__What to do__.
Write out the listing below character for character, though without its pictures.

__Dataset records__.
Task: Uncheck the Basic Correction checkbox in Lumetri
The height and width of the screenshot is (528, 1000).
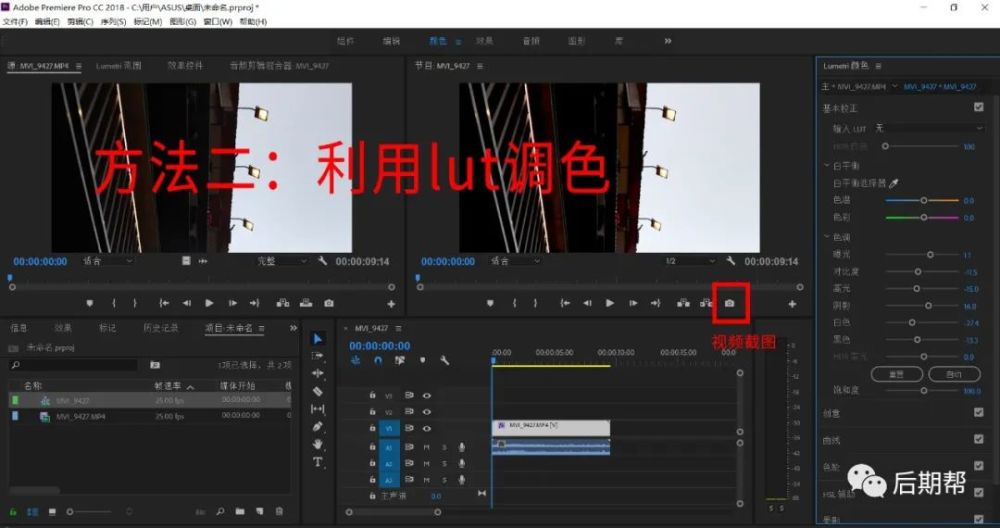Action: (x=978, y=108)
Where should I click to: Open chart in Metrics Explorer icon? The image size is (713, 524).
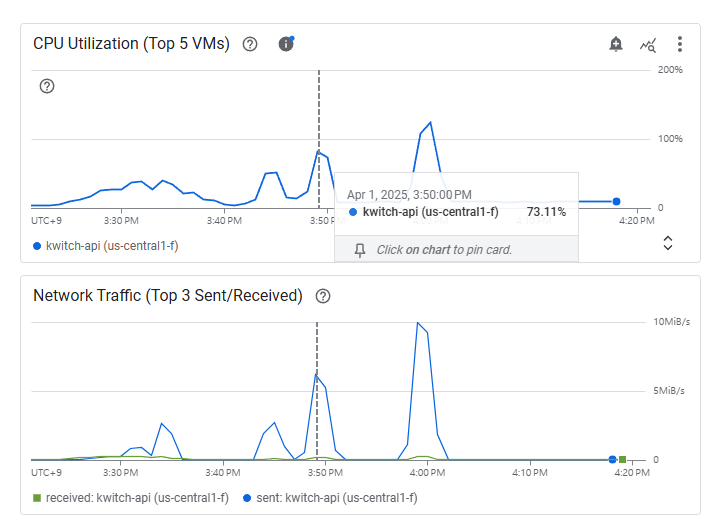coord(648,45)
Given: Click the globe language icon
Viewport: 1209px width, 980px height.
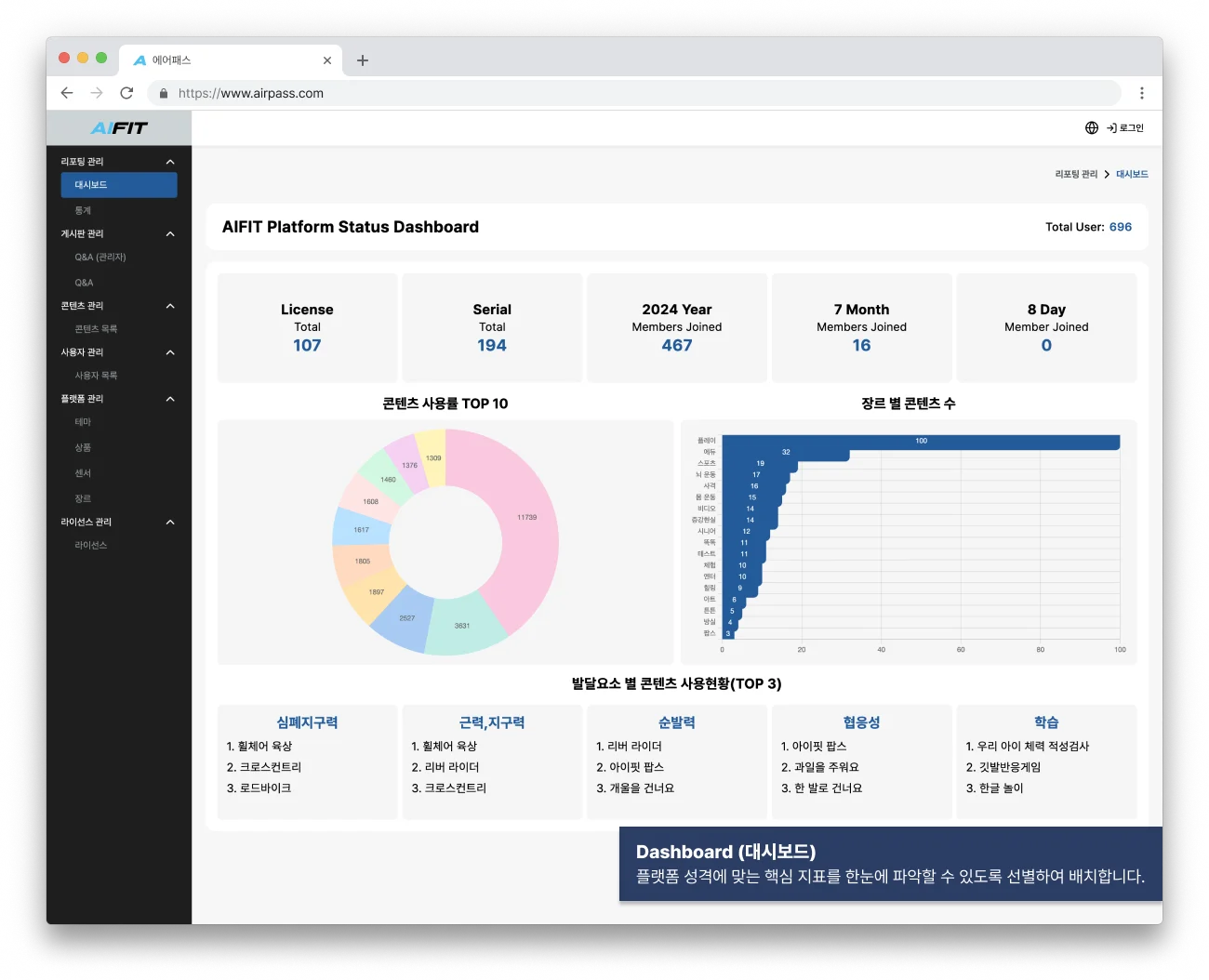Looking at the screenshot, I should pyautogui.click(x=1092, y=128).
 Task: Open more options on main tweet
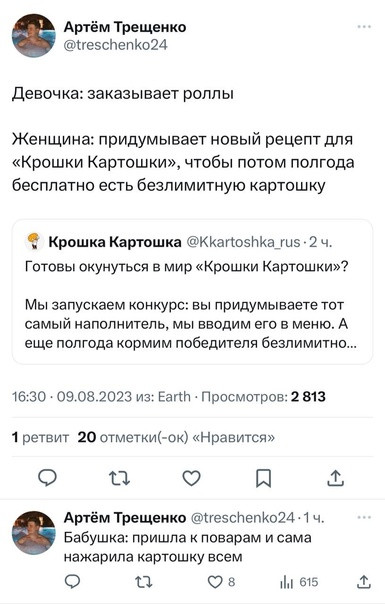coord(364,27)
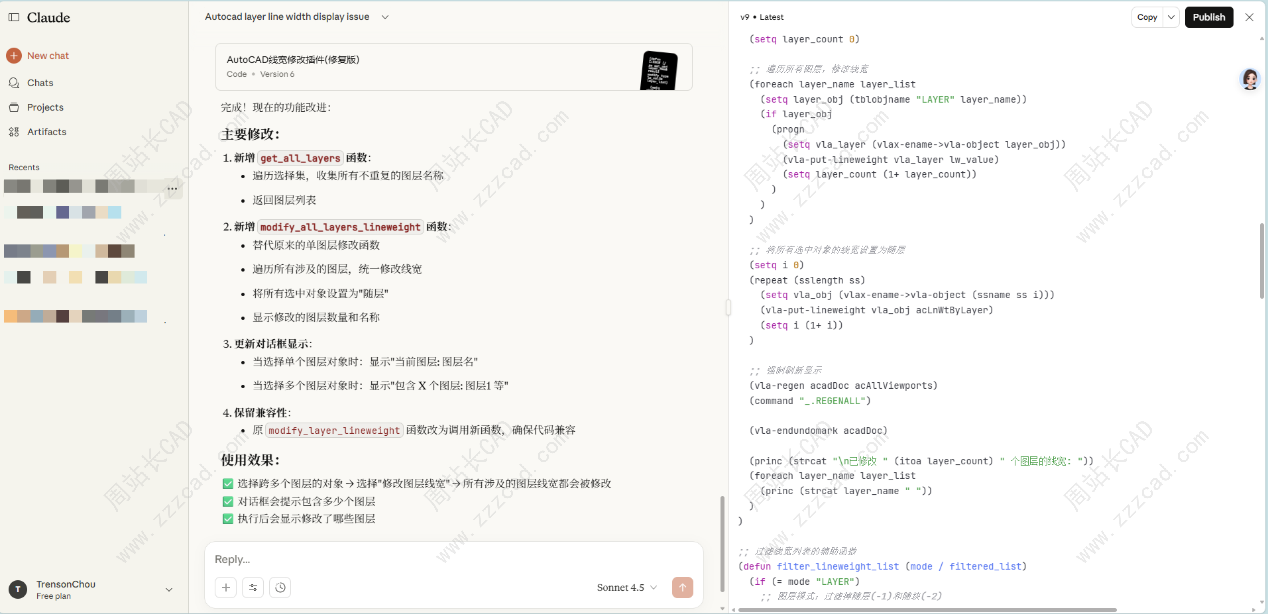The width and height of the screenshot is (1268, 614).
Task: Click the plus attachment button in reply box
Action: click(x=226, y=588)
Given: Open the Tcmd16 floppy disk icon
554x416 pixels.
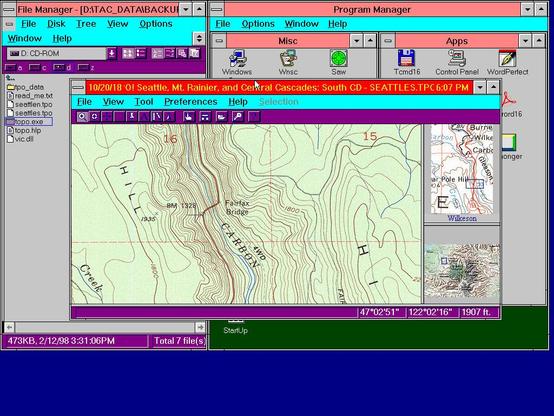Looking at the screenshot, I should click(407, 63).
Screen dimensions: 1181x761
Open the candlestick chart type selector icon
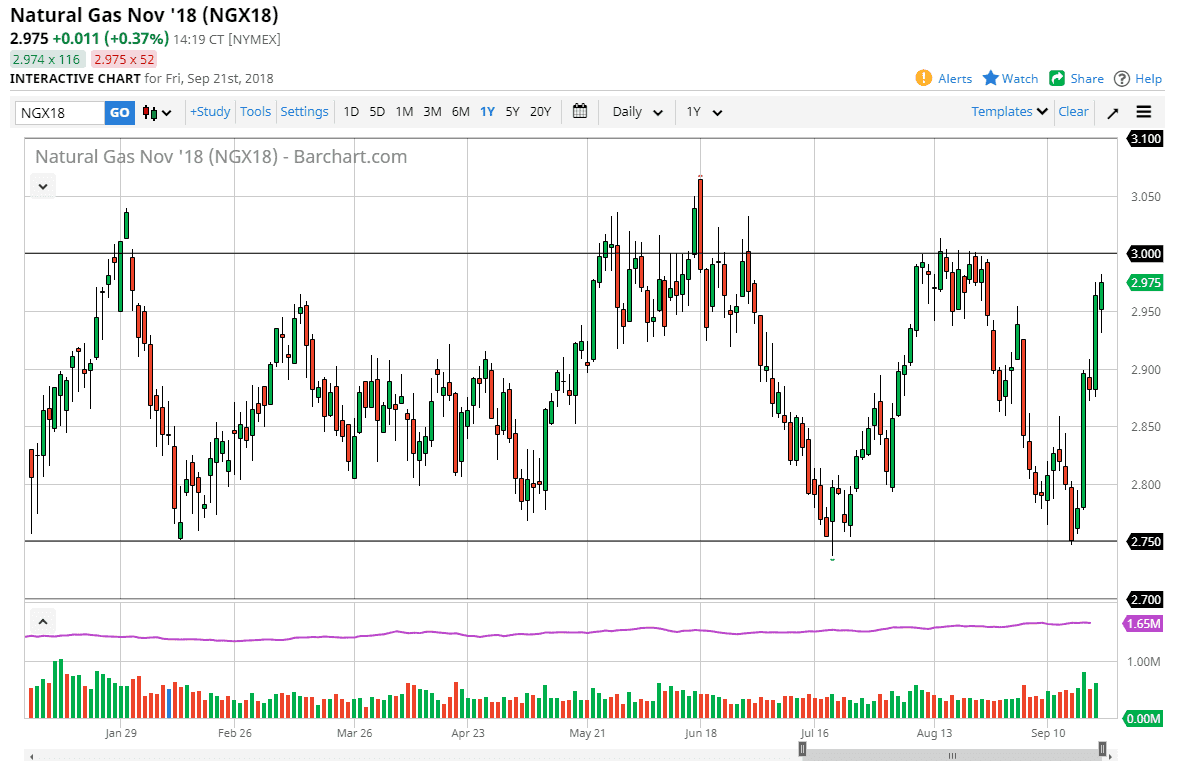[148, 112]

__Response box__.
Task: Uncheck the Basic Correction checkbox in Lumetri
The height and width of the screenshot is (528, 1000).
Action: (x=978, y=108)
Where should I click to: Open chart in Metrics Explorer icon? The image size is (713, 524).
coord(648,45)
Given: Click the globe language icon
Viewport: 1209px width, 980px height.
Looking at the screenshot, I should pyautogui.click(x=1092, y=128).
 Task: Open more options on main tweet
coord(364,27)
The width and height of the screenshot is (1268, 614).
Task: Click the plus attachment button in reply box
Action: click(x=226, y=588)
Given: Open the Tcmd16 floppy disk icon
554x416 pixels.
Looking at the screenshot, I should click(407, 63).
Screen dimensions: 1181x761
Open the candlestick chart type selector icon
[148, 112]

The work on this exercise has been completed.